Instructions to follow: Every line of the data that contains the string "will" must be copied.

Records shown:
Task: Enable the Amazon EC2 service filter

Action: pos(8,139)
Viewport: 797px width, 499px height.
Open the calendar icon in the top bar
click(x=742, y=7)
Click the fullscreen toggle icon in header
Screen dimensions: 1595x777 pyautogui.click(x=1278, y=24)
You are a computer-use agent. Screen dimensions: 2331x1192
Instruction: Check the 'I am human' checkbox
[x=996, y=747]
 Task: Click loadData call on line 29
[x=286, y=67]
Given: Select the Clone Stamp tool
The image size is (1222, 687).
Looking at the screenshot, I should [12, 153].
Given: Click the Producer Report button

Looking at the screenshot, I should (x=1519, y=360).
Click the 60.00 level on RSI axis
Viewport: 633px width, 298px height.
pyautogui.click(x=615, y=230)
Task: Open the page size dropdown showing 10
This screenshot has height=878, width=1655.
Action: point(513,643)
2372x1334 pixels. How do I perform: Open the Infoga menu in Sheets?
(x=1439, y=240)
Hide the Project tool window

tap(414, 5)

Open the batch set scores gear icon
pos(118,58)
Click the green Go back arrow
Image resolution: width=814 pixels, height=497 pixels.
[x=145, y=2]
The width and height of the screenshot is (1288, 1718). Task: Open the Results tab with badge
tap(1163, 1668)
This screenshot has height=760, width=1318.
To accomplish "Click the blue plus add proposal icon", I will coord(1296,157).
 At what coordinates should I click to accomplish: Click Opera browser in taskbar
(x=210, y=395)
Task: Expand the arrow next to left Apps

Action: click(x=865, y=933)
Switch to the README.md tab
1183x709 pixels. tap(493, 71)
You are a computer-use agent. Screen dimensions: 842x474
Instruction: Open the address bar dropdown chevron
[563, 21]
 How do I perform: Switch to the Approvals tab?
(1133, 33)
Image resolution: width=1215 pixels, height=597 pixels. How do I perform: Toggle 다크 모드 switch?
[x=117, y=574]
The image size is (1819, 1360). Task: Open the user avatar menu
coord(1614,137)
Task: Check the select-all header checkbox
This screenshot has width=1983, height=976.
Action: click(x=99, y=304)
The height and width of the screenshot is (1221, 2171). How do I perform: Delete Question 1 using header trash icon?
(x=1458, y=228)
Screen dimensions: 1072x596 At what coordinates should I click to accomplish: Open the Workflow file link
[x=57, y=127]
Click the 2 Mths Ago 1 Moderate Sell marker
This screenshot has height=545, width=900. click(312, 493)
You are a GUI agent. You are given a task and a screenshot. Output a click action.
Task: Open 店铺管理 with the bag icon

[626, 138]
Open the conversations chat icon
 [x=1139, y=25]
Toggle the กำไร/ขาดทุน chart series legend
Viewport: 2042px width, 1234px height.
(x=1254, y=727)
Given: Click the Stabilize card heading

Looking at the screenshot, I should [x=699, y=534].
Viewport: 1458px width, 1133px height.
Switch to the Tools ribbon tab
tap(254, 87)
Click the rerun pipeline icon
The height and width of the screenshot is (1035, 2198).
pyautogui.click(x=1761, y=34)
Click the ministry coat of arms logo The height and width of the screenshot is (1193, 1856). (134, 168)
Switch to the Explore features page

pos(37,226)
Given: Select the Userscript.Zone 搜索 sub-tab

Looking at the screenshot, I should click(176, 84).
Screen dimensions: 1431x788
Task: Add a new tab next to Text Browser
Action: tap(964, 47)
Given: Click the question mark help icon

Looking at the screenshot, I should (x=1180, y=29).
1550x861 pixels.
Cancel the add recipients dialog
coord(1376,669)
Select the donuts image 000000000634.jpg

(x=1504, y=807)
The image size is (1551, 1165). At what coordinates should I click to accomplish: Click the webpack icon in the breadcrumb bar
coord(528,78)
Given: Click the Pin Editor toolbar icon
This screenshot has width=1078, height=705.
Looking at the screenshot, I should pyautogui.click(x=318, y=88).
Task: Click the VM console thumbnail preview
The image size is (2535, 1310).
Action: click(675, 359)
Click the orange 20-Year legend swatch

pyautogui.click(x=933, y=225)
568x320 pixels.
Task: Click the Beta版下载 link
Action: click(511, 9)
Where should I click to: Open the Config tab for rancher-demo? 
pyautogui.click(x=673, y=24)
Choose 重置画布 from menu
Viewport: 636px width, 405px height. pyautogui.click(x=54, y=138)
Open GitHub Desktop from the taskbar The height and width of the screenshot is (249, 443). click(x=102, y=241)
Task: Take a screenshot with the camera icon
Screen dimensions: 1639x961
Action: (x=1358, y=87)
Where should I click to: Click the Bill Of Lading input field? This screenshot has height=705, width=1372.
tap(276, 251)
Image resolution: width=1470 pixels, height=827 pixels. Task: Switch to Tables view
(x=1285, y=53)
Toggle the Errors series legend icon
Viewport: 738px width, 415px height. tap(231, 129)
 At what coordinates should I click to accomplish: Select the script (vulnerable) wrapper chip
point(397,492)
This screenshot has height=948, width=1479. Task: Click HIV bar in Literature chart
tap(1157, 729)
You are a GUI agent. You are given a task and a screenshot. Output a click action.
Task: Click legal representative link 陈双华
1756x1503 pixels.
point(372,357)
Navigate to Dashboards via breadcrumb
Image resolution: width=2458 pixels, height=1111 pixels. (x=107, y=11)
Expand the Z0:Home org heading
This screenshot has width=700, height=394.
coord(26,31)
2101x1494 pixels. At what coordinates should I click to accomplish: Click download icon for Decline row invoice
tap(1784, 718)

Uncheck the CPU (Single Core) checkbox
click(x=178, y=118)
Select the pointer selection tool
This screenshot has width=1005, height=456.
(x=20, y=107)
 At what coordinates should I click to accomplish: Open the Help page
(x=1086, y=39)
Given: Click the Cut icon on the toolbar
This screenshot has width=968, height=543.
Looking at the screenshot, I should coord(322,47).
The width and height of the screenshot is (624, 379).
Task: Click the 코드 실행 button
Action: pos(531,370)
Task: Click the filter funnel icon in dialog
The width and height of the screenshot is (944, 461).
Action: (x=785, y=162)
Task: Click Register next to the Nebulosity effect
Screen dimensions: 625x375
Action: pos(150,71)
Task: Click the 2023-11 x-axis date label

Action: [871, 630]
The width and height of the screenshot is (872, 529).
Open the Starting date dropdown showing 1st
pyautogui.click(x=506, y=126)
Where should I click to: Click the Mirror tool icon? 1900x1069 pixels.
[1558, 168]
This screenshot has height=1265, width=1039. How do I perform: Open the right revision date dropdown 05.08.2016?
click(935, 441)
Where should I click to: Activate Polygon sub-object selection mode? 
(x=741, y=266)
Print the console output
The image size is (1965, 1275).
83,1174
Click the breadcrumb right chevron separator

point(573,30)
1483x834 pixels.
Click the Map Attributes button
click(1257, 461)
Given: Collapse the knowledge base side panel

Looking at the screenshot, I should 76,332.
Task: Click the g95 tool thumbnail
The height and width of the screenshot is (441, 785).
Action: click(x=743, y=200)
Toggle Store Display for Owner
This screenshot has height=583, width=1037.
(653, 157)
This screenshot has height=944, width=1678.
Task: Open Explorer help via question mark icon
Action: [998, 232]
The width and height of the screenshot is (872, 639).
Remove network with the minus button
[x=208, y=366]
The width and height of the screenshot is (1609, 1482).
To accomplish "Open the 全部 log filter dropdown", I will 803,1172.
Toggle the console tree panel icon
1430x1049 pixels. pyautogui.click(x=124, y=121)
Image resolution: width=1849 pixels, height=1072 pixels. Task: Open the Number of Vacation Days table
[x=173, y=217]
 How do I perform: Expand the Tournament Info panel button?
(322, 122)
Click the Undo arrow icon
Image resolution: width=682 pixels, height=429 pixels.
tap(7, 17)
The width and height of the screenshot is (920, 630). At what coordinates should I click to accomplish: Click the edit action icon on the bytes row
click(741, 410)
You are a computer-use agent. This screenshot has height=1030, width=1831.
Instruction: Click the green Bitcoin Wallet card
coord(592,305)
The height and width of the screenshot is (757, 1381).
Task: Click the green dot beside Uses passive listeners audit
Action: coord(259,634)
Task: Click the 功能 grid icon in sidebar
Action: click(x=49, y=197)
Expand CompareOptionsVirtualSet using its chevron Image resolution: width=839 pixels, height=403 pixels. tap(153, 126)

Result:
To accomplish "Click the blue plus add proposal icon", I will coord(1296,157).
To accomplish "Open the 全部 log filter dropdown", I will 803,1172.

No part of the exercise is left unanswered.